China is going to be under pressure regardless to either open up that research facility, or shut it down so it doesn't happen again there, or anywhere else in the world.
> whether it escaped from the lab is a bit of a whatever
It's actually a big difference:
It's the scenario of accepting a statiscal misfortune from mother nature versus the scenario of a lack of duty-of-care from a public institution, closely followed by having to pay reparations to a very long list of countries.
Duty-of-care is usually interpreted as what would a reasonable person expect them to do in that situation. As long as they took all reasonable precautions and followed the safety protocols required for handling a pathogen of that type, then there shouldn't be any liability.
My point is that they failed in their disclosure whether it came from the lab or not, and more likely where foreign governments would pursue them for any repatriations.
It's the same situation if there was a nuclear accident - once it has occurred the expectation is to be upfront with the facts so other nations can prepare and deal with any damage. The circumstances of why are only important as far as preventing it happening again.
Circumstantial evidence is what you use to support a theory you really want to be true but cannot prove. Direct evidence is what you use when you want to actually figure out what happened.
True, but then for that to be consistent, the epicenter around patient zero should have been next to a habitat where a large pool of this virus exist. However the closest matched virus seems to be carried by a species of bat that doesn't exist anywhere near the region of Wuhan. But coincidentally, if we trust the facts brought forward by this repo, was a species that was studied in these virology labs.

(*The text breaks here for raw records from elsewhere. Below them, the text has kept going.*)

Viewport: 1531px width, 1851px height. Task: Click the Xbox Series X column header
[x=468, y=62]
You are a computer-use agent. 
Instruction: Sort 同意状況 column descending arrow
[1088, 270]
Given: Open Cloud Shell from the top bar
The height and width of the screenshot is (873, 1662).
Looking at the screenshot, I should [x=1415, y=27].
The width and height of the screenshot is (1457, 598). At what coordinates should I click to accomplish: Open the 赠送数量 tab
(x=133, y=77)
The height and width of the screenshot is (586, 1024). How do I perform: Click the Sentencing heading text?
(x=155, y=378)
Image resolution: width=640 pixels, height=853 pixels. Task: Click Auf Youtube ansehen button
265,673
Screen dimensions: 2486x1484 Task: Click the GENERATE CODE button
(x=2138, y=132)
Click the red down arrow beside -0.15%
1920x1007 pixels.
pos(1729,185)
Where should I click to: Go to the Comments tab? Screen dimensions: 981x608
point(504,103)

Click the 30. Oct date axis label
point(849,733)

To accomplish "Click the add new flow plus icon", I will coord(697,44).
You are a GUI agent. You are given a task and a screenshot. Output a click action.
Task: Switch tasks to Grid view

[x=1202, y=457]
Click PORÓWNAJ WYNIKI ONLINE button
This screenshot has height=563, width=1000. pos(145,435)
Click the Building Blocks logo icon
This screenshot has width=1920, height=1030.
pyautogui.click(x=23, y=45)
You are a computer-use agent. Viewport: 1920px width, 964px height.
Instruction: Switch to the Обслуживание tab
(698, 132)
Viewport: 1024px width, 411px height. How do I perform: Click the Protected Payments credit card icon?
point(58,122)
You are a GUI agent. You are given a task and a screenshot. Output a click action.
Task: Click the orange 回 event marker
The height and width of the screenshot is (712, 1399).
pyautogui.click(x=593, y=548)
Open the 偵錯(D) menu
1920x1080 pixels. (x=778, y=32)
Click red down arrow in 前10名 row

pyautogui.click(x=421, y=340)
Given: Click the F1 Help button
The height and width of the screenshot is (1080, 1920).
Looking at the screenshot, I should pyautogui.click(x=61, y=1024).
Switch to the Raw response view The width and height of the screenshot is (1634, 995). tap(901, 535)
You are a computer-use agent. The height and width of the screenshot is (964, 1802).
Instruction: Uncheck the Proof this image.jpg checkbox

They present evidence of 2 labs in Wuhan, and each lab was doing work with bats with a high degree of likelihood of having this virus.
This puts the virus at the scene of the crime, so to speak.
This is opposed to the wet market theory which has no evidence of said bats at the market, or explanation for how bats from 1000 miles away ended up there.
I am sure it was not your intention but dismissing (what appears to be) factual information with references, as a conspiracy, is a common strategy of autocratic states when dealing with information that generates a lot of difficult questions. Is there a particular part of the text that you found innacurate?
The key is probably to allow for people to share encrypted data with the author/contributor? Although to me it feels that github is not exactly the best medium for anonymous info leaks.
Maybe it's just the fact that this theory perfectly aligns with the current west-based propaganda effort that seeks to demonise China? Dismissing information as a conspiracy is a common strategy of autocratic states, as is seeding the internet with lies that align with their own interests.
An extremely good point, we are all at risk of being vehicles of information wars.
However, information spinners still need to spread info based on reality or partial truth in order to be effective in their spinning.
To me the current volume of evidence for a 'lab accident/negligence' theory versus the volume of evidence for a 'wet market' theory sticks out like a sore thumb even if we account for information war effects.
I have my own conspiracy theory that some group with a financial stake in wet markets or the general trade in wildlife meat/products is manipulating right wing racists to push the theory that the virus originated in a lab rather than due to unsafe handling of wild game meat so that the Chinese government won't feel pressure to further curtail wild game markets.
My hard hitting github of evidence will include the fact that wet markets exist in China and also that racists exist in the US and other western countries. QED.
I mean, that text is trying to make it seem like they are close to each other when actually it just means that both are in the same city. 9 miles is not a small distance in a big city like wuhan.
It's like saying that Queens is next to the Statue of Liberty.